Mercis B.V. v. Sanrio Co., Ltd.
Sanrio’s rabbit Cathy was, Mercis argued, too close to Miffy: the same simple white rabbit with a small cross-stitch mouth. After losing an injunction in the Netherlands, and with the March 2011 earthquake fresh, both sides settled and gave the money to relief. As part of the settlement, Sanrio retired Cathy.
The record
- Court
- District Court of Amsterdam
- Jurisdiction
- Netherlands
- Docket No.
- not public
- Filed
- 2010
- Resolved
- 2011
- Sanrio’s role
- Defendant
- Type
- Copyright
- Claims
- Copyright infringement; Trademark infringement (Benelux)

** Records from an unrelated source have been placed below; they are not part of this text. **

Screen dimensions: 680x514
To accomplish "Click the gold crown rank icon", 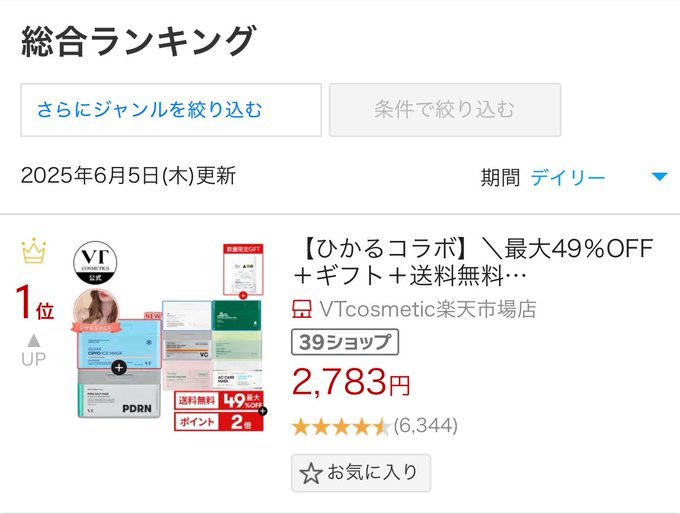I will tap(33, 251).
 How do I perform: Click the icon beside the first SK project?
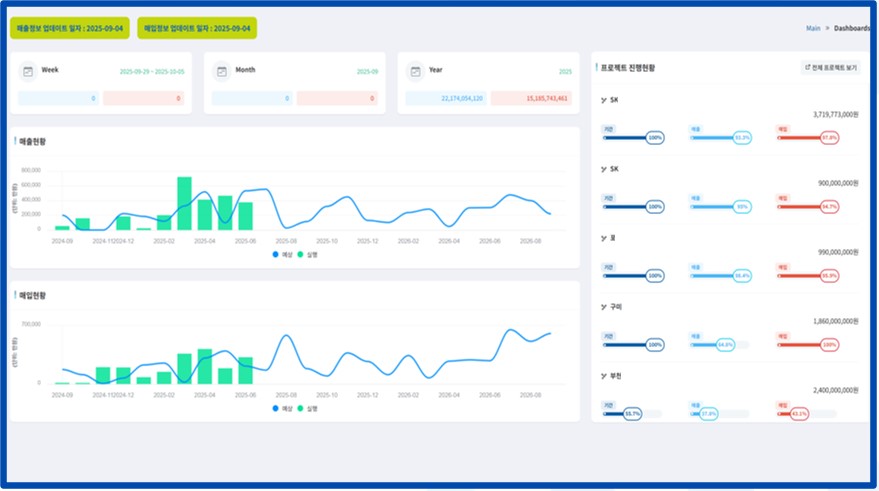tap(604, 100)
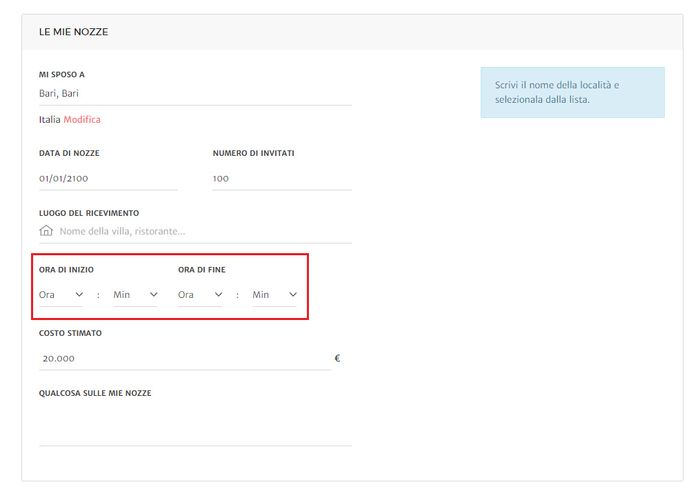
Task: Click the Italia country text
Action: coord(49,120)
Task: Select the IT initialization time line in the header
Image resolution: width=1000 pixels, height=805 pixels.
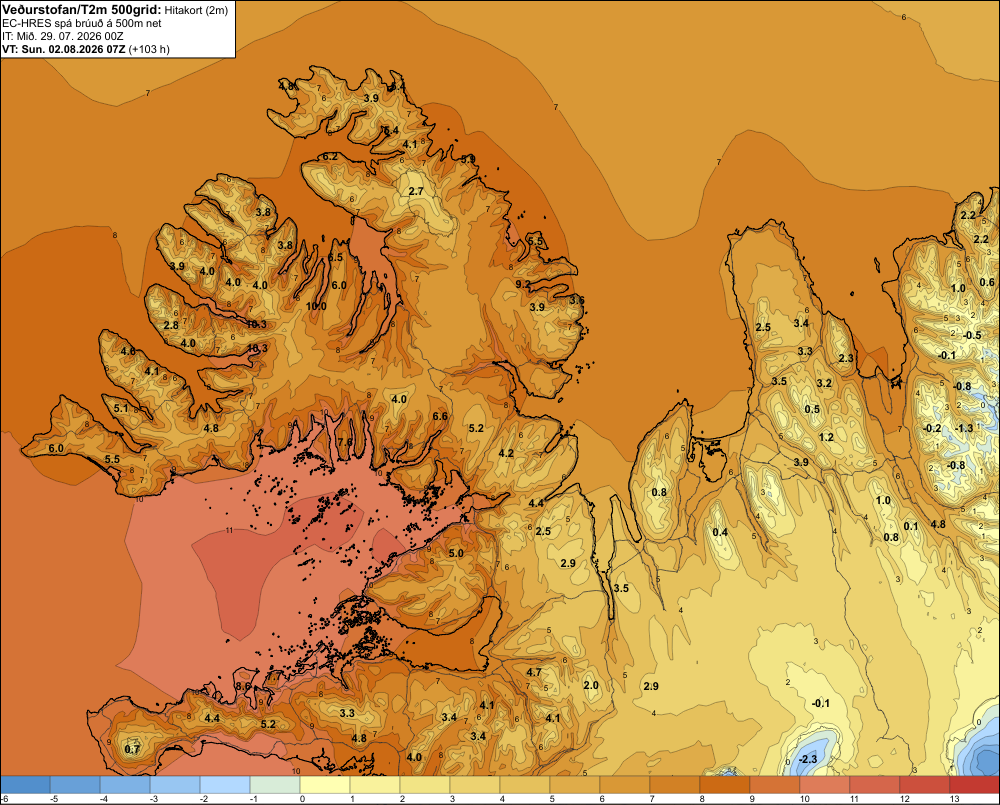Action: coord(63,36)
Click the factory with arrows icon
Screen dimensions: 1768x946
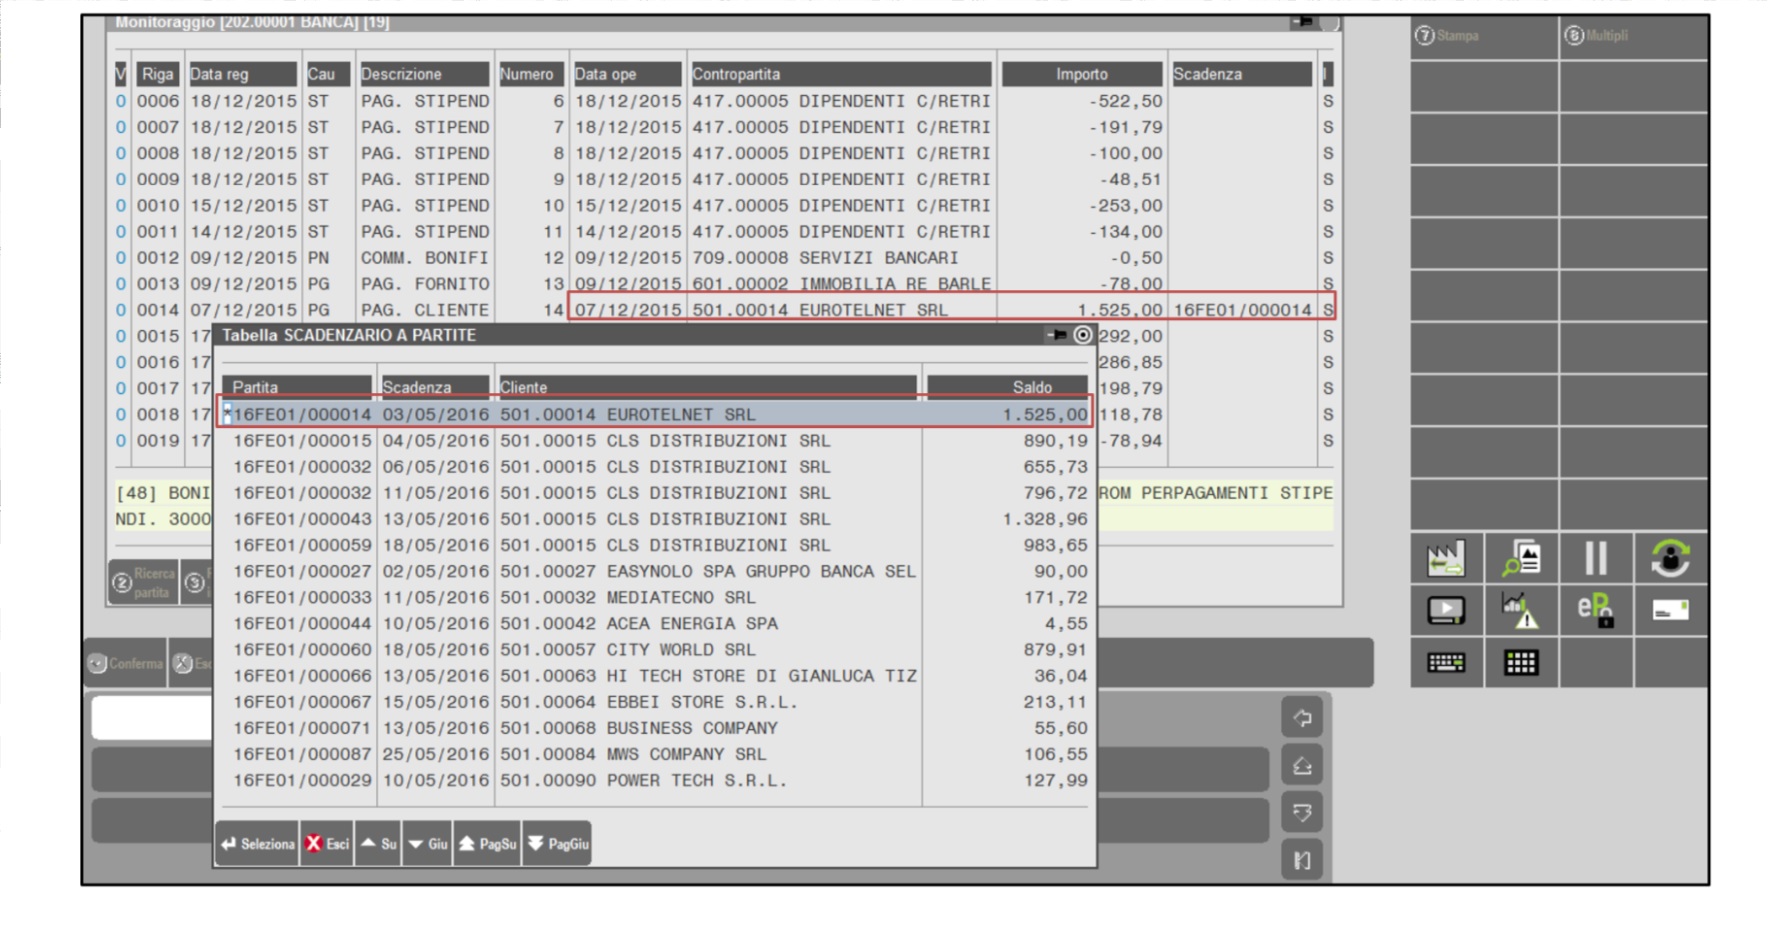[x=1446, y=558]
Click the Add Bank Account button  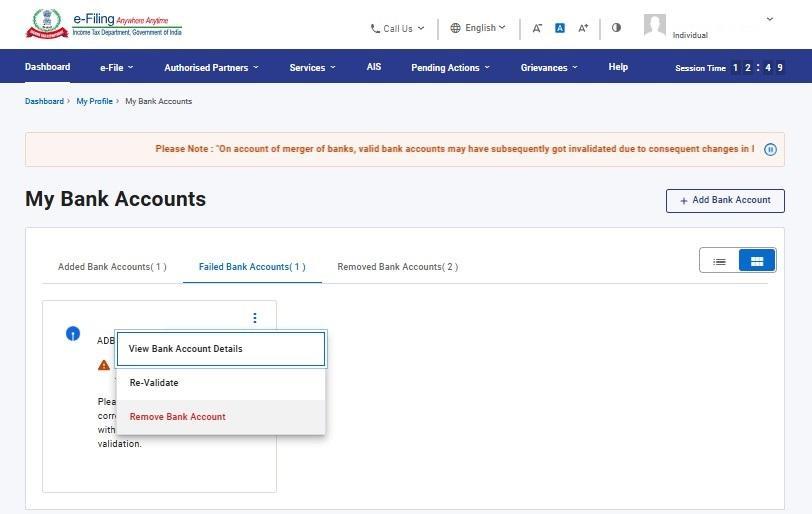pyautogui.click(x=725, y=200)
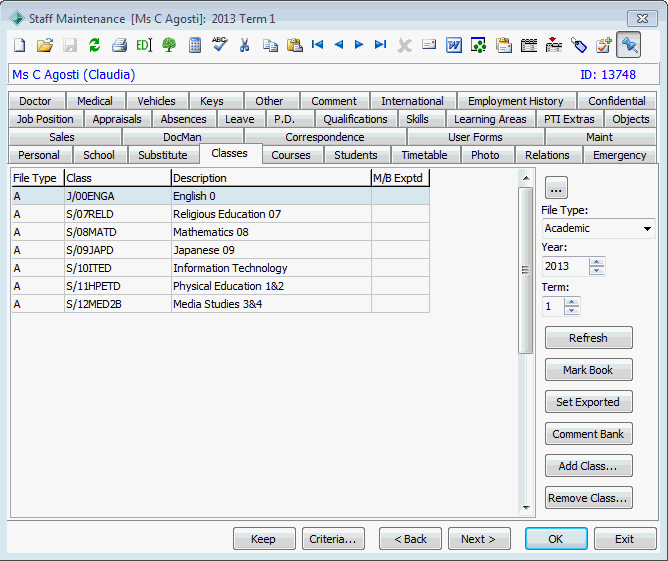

- Counsel — plaintiff/petitioner
- not public
- Counsel — Sanrio side
- not public
What happened
Sanrio’s rabbit Cathy was, Mercis argued, too close to Miffy: the same simple white rabbit with a small cross-stitch mouth. After losing an injunction in the Netherlands, and with the March 2011 earthquake fresh, both sides settled and gave the money to relief. As part of the settlement, Sanrio retired Cathy.
Outcome
On 2 Nov 2010 the court barred sales of Cathy in the Netherlands, Belgium, and Luxembourg (€25,000/day penalty, €2M cap). The parties settled worldwide on 7 June 2011: Sanrio retired Cathy, and the two companies jointly donated €150,000 to 2011 Japan earthquake relief.
The legal nuance
A Sanrio character ended by litigation. Cathy’s design traced back to an earlier Sanrio rabbit, Little Honey, from around 1973, before Hello Kitty existed. Both were scrubbed from the official lineup. The simplicity that makes a minimal white rabbit iconic also makes "substantial similarity" hard to argue, since there are only so many ways to draw one.